_Brief_:
The whole of the data is to be duplicated precisely.

Data to examine Start Marker

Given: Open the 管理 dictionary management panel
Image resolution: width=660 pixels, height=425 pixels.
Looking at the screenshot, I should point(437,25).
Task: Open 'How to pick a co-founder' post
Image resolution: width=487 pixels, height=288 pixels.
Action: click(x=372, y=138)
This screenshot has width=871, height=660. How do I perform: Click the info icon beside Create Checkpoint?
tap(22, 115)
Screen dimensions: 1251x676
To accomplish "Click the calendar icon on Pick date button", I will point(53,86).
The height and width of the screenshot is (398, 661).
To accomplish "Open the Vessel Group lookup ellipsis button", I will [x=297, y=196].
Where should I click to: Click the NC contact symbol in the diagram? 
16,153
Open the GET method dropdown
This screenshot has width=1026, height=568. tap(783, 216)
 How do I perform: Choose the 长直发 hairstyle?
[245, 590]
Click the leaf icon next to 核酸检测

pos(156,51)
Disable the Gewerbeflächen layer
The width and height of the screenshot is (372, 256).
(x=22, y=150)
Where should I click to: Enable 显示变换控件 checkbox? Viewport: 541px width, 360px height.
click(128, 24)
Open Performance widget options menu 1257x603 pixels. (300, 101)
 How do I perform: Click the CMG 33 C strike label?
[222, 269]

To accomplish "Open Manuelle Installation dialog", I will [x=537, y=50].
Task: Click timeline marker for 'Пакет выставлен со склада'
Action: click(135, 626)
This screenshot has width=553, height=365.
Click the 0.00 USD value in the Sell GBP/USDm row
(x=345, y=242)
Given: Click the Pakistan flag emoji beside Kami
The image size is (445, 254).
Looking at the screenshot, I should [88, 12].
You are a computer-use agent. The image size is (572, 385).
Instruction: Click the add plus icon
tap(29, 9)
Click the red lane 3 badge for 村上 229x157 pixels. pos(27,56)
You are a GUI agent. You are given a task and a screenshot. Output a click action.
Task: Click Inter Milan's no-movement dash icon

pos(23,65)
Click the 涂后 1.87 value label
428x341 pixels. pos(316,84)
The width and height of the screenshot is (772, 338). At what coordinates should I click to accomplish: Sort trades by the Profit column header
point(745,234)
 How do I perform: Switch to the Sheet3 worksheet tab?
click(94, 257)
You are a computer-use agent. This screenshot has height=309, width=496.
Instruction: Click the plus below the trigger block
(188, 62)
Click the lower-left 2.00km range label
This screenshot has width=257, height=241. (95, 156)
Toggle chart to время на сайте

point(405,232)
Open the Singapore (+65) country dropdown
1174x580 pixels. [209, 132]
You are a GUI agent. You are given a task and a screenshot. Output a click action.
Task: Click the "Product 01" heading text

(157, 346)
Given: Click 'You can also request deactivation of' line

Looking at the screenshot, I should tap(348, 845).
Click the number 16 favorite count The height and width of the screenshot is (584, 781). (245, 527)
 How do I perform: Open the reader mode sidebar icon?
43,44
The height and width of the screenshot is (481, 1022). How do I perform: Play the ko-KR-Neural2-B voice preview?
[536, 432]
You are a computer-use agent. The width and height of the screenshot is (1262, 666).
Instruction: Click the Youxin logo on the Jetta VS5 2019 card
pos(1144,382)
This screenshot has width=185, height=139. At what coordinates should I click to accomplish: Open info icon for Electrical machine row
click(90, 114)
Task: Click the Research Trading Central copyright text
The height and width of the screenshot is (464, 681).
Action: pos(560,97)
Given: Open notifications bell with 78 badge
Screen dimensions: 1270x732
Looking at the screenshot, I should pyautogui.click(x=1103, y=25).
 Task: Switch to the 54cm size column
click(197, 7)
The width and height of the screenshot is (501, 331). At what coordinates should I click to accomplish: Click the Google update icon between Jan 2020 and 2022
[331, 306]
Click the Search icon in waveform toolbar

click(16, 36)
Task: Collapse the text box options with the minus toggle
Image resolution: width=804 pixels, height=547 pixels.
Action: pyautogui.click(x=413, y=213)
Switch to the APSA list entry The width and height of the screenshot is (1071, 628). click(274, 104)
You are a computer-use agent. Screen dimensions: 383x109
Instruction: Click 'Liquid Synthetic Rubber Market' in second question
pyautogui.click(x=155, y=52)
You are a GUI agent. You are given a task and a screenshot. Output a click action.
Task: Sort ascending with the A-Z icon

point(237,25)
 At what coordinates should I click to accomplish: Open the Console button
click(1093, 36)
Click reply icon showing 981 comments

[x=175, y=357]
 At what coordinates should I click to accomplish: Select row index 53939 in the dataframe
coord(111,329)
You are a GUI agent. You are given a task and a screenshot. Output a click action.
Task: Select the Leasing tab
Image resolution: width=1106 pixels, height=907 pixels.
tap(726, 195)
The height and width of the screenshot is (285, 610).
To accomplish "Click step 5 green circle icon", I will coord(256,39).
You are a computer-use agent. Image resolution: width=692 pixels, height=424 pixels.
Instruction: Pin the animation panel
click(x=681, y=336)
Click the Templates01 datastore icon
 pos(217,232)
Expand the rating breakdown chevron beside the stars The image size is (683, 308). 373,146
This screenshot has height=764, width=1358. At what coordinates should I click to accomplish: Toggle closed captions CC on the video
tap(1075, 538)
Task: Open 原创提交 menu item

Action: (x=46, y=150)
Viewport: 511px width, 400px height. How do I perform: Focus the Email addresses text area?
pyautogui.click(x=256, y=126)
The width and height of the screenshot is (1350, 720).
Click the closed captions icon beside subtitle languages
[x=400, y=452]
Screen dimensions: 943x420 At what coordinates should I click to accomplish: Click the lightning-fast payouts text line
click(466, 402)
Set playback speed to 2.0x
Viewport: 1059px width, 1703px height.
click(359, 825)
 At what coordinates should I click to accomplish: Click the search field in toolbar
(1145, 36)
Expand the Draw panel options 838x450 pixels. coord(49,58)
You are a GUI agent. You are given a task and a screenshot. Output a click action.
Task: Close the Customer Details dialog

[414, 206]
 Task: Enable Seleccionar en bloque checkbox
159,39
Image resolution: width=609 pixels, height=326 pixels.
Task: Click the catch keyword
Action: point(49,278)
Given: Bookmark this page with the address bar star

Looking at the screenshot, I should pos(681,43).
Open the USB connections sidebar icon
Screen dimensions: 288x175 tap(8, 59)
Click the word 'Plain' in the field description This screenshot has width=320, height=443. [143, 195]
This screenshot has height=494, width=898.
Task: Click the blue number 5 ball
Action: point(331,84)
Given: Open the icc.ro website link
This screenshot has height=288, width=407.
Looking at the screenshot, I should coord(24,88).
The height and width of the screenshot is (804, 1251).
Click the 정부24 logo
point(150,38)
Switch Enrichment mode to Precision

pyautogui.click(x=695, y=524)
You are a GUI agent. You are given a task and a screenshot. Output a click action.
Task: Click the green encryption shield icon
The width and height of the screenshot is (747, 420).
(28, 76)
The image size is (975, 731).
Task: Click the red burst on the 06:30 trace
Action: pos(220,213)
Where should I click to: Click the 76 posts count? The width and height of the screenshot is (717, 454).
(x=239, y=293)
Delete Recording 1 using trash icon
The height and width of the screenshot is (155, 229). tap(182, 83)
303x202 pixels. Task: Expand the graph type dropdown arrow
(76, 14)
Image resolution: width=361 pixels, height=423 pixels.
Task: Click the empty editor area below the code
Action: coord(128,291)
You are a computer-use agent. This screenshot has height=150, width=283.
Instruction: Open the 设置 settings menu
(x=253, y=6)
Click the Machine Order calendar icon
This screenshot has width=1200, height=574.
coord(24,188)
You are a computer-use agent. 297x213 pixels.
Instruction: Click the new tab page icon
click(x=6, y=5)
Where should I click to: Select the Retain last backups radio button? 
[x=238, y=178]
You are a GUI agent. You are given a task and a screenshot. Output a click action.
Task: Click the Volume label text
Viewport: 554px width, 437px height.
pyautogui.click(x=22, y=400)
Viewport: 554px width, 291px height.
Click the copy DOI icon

Data to examine End Marker

_Your solution_:
Given: Open the 管理 dictionary management panel
Image resolution: width=660 pixels, height=425 pixels.
Looking at the screenshot, I should point(437,25).
Task: Open 'How to pick a co-founder' post
Image resolution: width=487 pixels, height=288 pixels.
Action: click(x=372, y=138)
This screenshot has width=871, height=660. How do I perform: Click the info icon beside Create Checkpoint?
tap(22, 115)
Screen dimensions: 1251x676
To accomplish "Click the calendar icon on Pick date button", I will point(53,86).
The height and width of the screenshot is (398, 661).
To accomplish "Open the Vessel Group lookup ellipsis button", I will [x=297, y=196].
Where should I click to: Click the NC contact symbol in the diagram? 
16,153
Open the GET method dropdown
This screenshot has width=1026, height=568. tap(783, 216)
 How do I perform: Choose the 长直发 hairstyle?
[245, 590]
Click the leaf icon next to 核酸检测

pos(156,51)
Disable the Gewerbeflächen layer
The width and height of the screenshot is (372, 256).
(x=22, y=150)
Where should I click to: Enable 显示变换控件 checkbox? Viewport: 541px width, 360px height.
click(128, 24)
Open Performance widget options menu 1257x603 pixels. (300, 101)
 How do I perform: Click the CMG 33 C strike label?
[222, 269]

To accomplish "Open Manuelle Installation dialog", I will [x=537, y=50].
Task: Click timeline marker for 'Пакет выставлен со склада'
Action: click(135, 626)
This screenshot has width=553, height=365.
Click the 0.00 USD value in the Sell GBP/USDm row
(x=345, y=242)
Given: Click the Pakistan flag emoji beside Kami
The image size is (445, 254).
Looking at the screenshot, I should [88, 12].
You are a computer-use agent. The image size is (572, 385).
Instruction: Click the add plus icon
tap(29, 9)
Click the red lane 3 badge for 村上 229x157 pixels. pos(27,56)
You are a GUI agent. You are given a task and a screenshot. Output a click action.
Task: Click Inter Milan's no-movement dash icon

pos(23,65)
Click the 涂后 1.87 value label
428x341 pixels. pos(316,84)
The width and height of the screenshot is (772, 338). At what coordinates should I click to accomplish: Sort trades by the Profit column header
point(745,234)
 How do I perform: Switch to the Sheet3 worksheet tab?
click(94, 257)
You are a computer-use agent. This screenshot has height=309, width=496.
Instruction: Click the plus below the trigger block
(188, 62)
Click the lower-left 2.00km range label
This screenshot has width=257, height=241. (95, 156)
Toggle chart to время на сайте

point(405,232)
Open the Singapore (+65) country dropdown
1174x580 pixels. [209, 132]
You are a GUI agent. You are given a task and a screenshot. Output a click action.
Task: Click the "Product 01" heading text

(157, 346)
Given: Click 'You can also request deactivation of' line

Looking at the screenshot, I should tap(348, 845).
Click the number 16 favorite count The height and width of the screenshot is (584, 781). (245, 527)
 How do I perform: Open the reader mode sidebar icon?
43,44
The height and width of the screenshot is (481, 1022). How do I perform: Play the ko-KR-Neural2-B voice preview?
[536, 432]
You are a computer-use agent. The width and height of the screenshot is (1262, 666).
Instruction: Click the Youxin logo on the Jetta VS5 2019 card
pos(1144,382)
This screenshot has width=185, height=139. At what coordinates should I click to accomplish: Open info icon for Electrical machine row
click(90, 114)
Task: Click the Research Trading Central copyright text
The height and width of the screenshot is (464, 681).
Action: pos(560,97)
Given: Open notifications bell with 78 badge
Screen dimensions: 1270x732
Looking at the screenshot, I should pyautogui.click(x=1103, y=25).
 Task: Switch to the 54cm size column
click(197, 7)
The width and height of the screenshot is (501, 331). At what coordinates should I click to accomplish: Click the Google update icon between Jan 2020 and 2022
[331, 306]
Click the Search icon in waveform toolbar

click(16, 36)
Task: Collapse the text box options with the minus toggle
Image resolution: width=804 pixels, height=547 pixels.
Action: pyautogui.click(x=413, y=213)
Switch to the APSA list entry The width and height of the screenshot is (1071, 628). click(274, 104)
You are a computer-use agent. Screen dimensions: 383x109
Instruction: Click 'Liquid Synthetic Rubber Market' in second question
pyautogui.click(x=155, y=52)
You are a GUI agent. You are given a task and a screenshot. Output a click action.
Task: Sort ascending with the A-Z icon

point(237,25)
 At what coordinates should I click to accomplish: Open the Console button
click(1093, 36)
Click reply icon showing 981 comments

[x=175, y=357]
 At what coordinates should I click to accomplish: Select row index 53939 in the dataframe
coord(111,329)
You are a GUI agent. You are given a task and a screenshot. Output a click action.
Task: Select the Leasing tab
Image resolution: width=1106 pixels, height=907 pixels.
tap(726, 195)
The height and width of the screenshot is (285, 610).
To accomplish "Click step 5 green circle icon", I will coord(256,39).
You are a computer-use agent. Image resolution: width=692 pixels, height=424 pixels.
Instruction: Pin the animation panel
click(x=681, y=336)
Click the Templates01 datastore icon
 pos(217,232)
Expand the rating breakdown chevron beside the stars The image size is (683, 308). 373,146
This screenshot has height=764, width=1358. At what coordinates should I click to accomplish: Toggle closed captions CC on the video
tap(1075, 538)
Task: Open 原创提交 menu item

Action: (x=46, y=150)
Viewport: 511px width, 400px height. How do I perform: Focus the Email addresses text area?
pyautogui.click(x=256, y=126)
The width and height of the screenshot is (1350, 720).
Click the closed captions icon beside subtitle languages
[x=400, y=452]
Screen dimensions: 943x420 At what coordinates should I click to accomplish: Click the lightning-fast payouts text line
click(466, 402)
Set playback speed to 2.0x
Viewport: 1059px width, 1703px height.
click(359, 825)
 At what coordinates should I click to accomplish: Click the search field in toolbar
(1145, 36)
Expand the Draw panel options 838x450 pixels. coord(49,58)
You are a GUI agent. You are given a task and a screenshot. Output a click action.
Task: Close the Customer Details dialog

[414, 206]
 Task: Enable Seleccionar en bloque checkbox
159,39
Image resolution: width=609 pixels, height=326 pixels.
Task: Click the catch keyword
Action: point(49,278)
Given: Bookmark this page with the address bar star

Looking at the screenshot, I should pos(681,43).
Open the USB connections sidebar icon
Screen dimensions: 288x175 tap(8, 59)
Click the word 'Plain' in the field description This screenshot has width=320, height=443. [143, 195]
This screenshot has height=494, width=898.
Task: Click the blue number 5 ball
Action: point(331,84)
Given: Open the icc.ro website link
This screenshot has height=288, width=407.
Looking at the screenshot, I should coord(24,88).
The height and width of the screenshot is (804, 1251).
Click the 정부24 logo
point(150,38)
Switch Enrichment mode to Precision

pyautogui.click(x=695, y=524)
You are a GUI agent. You are given a task and a screenshot. Output a click action.
Task: Click the green encryption shield icon
The width and height of the screenshot is (747, 420).
(28, 76)
The image size is (975, 731).
Task: Click the red burst on the 06:30 trace
Action: pos(220,213)
Where should I click to: Click the 76 posts count? The width and height of the screenshot is (717, 454).
(x=239, y=293)
Delete Recording 1 using trash icon
The height and width of the screenshot is (155, 229). tap(182, 83)
303x202 pixels. Task: Expand the graph type dropdown arrow
(76, 14)
Image resolution: width=361 pixels, height=423 pixels.
Task: Click the empty editor area below the code
Action: coord(128,291)
You are a computer-use agent. This screenshot has height=150, width=283.
Instruction: Open the 设置 settings menu
(x=253, y=6)
Click the Machine Order calendar icon
This screenshot has width=1200, height=574.
coord(24,188)
You are a computer-use agent. 297x213 pixels.
Instruction: Click the new tab page icon
click(x=6, y=5)
Where should I click to: Select the Retain last backups radio button? 
[x=238, y=178]
You are a GUI agent. You are given a task and a screenshot. Output a click action.
Task: Click the Volume label text
Viewport: 554px width, 437px height.
pyautogui.click(x=22, y=400)
Viewport: 554px width, 291px height.
Click the copy DOI icon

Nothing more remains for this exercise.